= Manas (early Buddhism) =

Concept of the mind in early Buddhism

Manas (Pali: मनस्) is one of three overlapping terms used in the nikayas to refer to the mind, the others being citta and viññāṇa.

== Comparison with citta and viññāṇa ==

Manas, citta, and viññāṇa are each sometimes used in the generic and non-technical sense of "mind" in general, and the three are sometimes used in sequence to refer to one's mental processes as a whole. Their primary uses are, however, distinct. In the distinction of Abhidhamma Pitaka of Theravada Buddhism, mana or mano is akin to the notion of mind as a whole, whereas a citta is each of the instant steps or processes of mind, and viññāṇa is one of the several forms of citta, also being a step of a vithi or mental procedure, which is an orderly sequence of citta.

== Relationship with thinking and volition ==
Manas often indicates the general thinking faculty.

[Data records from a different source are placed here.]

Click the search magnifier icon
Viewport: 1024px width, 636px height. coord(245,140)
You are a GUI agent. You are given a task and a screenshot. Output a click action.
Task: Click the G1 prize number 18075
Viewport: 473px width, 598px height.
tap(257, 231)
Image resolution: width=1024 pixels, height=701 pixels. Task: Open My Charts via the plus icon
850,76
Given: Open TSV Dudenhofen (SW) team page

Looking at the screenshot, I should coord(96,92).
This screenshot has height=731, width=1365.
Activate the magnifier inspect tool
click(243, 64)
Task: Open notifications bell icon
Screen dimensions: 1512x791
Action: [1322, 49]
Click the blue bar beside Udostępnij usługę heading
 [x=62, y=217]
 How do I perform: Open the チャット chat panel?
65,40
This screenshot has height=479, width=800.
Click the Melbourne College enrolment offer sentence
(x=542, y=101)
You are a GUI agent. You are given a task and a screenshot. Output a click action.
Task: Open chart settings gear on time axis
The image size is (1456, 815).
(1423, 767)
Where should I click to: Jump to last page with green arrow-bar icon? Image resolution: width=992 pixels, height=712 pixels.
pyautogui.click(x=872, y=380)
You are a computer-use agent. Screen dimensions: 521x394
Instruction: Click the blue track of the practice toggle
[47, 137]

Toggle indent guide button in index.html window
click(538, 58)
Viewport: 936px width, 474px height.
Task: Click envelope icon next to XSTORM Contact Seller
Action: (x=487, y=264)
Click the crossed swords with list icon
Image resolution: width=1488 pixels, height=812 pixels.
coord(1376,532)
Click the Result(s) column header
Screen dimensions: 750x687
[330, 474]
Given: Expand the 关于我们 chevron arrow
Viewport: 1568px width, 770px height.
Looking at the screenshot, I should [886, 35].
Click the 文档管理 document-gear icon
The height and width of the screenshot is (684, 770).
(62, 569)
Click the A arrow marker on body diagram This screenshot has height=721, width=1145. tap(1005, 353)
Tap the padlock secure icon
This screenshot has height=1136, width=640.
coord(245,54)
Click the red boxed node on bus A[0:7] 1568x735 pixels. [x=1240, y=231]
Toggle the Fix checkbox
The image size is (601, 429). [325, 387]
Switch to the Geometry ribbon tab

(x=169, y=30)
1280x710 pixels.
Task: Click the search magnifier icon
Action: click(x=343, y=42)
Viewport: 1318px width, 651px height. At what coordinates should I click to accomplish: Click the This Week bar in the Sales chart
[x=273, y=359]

Thinking is closely associated with volitions, because mental activity is one of the ways that volitions manifest themselves: "Having willed, one acts through body, speech, and thoughts." Furthermore, willing is described in terms of deliberate thinking.

Undeliberate thought is often an expression of latent tendencies (anusaya), which are conditioned by the volitional nexus of the past.

The term is not used in the description of the cognitive process in the early texts, aside from the preliminary role of manodhātu. The discursive activities of the cognitive process are rather the function of saññā, together with "reasoning" and "making manifold". This suggests that the "thinking" done by manas is more closely linked to volition than to the discursive processes associated with apperception. Manas is mainly the mental activity which follows from volitions, whether immediately, or separated by time and caused by the activation of a latent tendency.